For positive integers $ i $ and $ j $ , define $ f_i(j) $ as the maximum integer $ k $ such that $ i^k $ divides $ j $ . A number $ j $ is considered special if $ f_6(j) \gt f_7(j) $ . For example, $ 6 $ is special, but $ 67 $ and $ 7 $ are not. You are given an array $ a $ of $ n $ positive integers. In one operation, you must increase every element in the array by $ 1 $ . Your task is to find the minimum number of operations needed to make all elements in $ a $ special at the same time, or determine that it is impossible.

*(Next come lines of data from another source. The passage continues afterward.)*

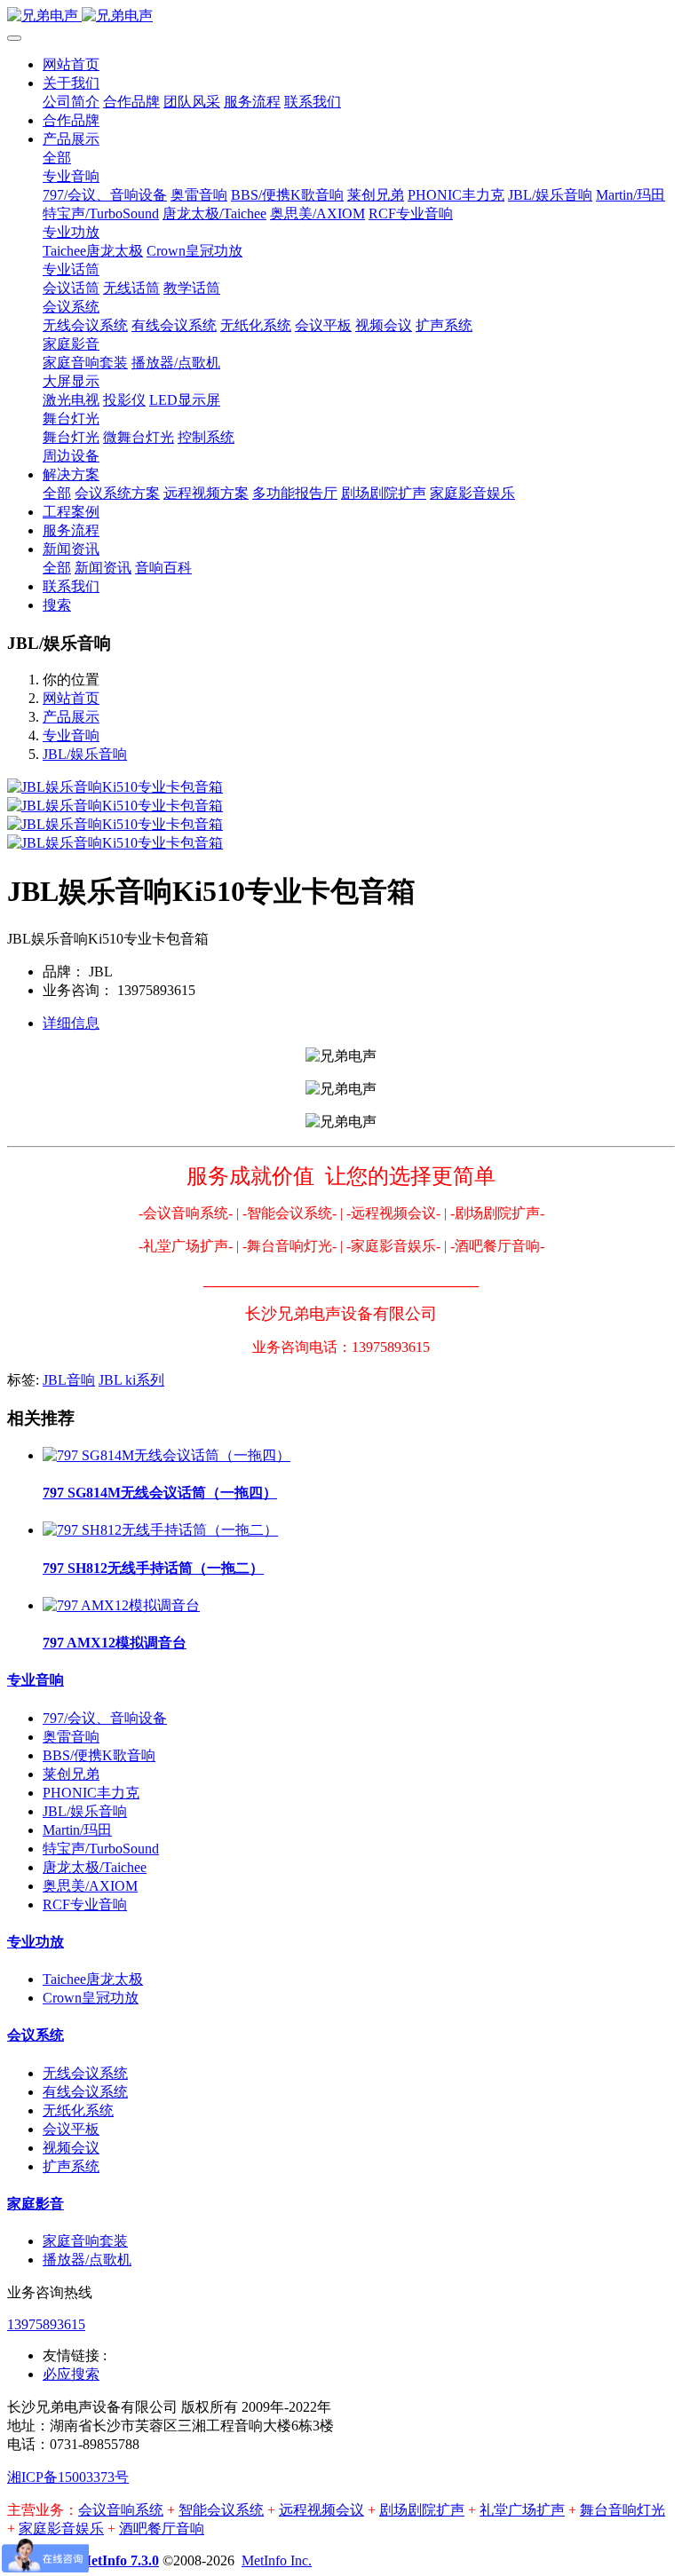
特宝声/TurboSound (101, 1848)
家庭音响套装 (85, 2240)
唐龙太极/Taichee (95, 1867)
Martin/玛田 (77, 1829)
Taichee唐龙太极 (93, 1979)
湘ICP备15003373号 (68, 2477)
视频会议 (71, 2147)
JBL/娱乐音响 (85, 754)
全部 (57, 157)
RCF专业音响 (85, 1904)
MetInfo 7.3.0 (118, 2560)
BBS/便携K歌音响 (99, 1755)
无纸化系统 (78, 2110)
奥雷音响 (71, 1736)
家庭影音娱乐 (61, 2528)
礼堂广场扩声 (522, 2509)
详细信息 (71, 1023)
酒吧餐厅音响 (161, 2528)
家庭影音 (35, 2203)
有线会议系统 (85, 2091)
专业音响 (71, 735)
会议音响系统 (120, 2509)
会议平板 (71, 2129)
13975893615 (46, 2324)
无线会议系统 (85, 2073)
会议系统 (35, 2035)
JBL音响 (69, 1379)
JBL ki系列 (131, 1379)
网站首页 (71, 64)
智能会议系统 (221, 2509)
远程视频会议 (321, 2509)
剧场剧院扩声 (421, 2509)
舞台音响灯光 (622, 2509)
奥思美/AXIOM (90, 1885)
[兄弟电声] (341, 16)
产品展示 (71, 716)
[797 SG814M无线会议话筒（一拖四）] (166, 1455)
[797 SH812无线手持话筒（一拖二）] (160, 1529)
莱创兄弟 (71, 1774)
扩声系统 (71, 2166)
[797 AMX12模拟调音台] (121, 1605)
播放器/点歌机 (87, 2259)
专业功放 (35, 1941)
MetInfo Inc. (277, 2560)
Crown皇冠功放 (91, 1997)
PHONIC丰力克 (91, 1792)
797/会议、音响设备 (105, 1718)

The first line contains an integer $ t $ ( $ 1 \leq t \leq 10^4 $ ), the number of test cases. For each test case, the first line contains an integer $ n $ ( $ 1 \leq n \leq 2 \cdot 10^5 $ ). The second line of each test case contains $ n $ integers $ a_1, a_2, \dots, a_n $ ( $ 1 \leq a_i \leq 10^9 $ ). The sum of $ n $ over all test cases does not exceed $ 2 \cdot 10^5 $ .

For each test case, output a single integer: the minimum number of operations to make all elements special at the same time, or $ -1 $ if it is impossible.

In the first test case, all elements cannot be made special at the same time. In the second test case, performing $ 5 $ operations results in the array $ [30,72] $ , whose elements are all special. In the fourth test case, the array becomes $ [9557358] $ after $ 7 $ operations.